-------- Records for this exercise

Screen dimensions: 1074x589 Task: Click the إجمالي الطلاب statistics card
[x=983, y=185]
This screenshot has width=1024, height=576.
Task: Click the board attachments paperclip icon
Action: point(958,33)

----------------

Print each record again. Nothing may be left out.

Screen dimensions: 1074x589 Task: Click the إجمالي الطلاب statistics card
[x=983, y=185]
This screenshot has width=1024, height=576.
Task: Click the board attachments paperclip icon
Action: point(958,33)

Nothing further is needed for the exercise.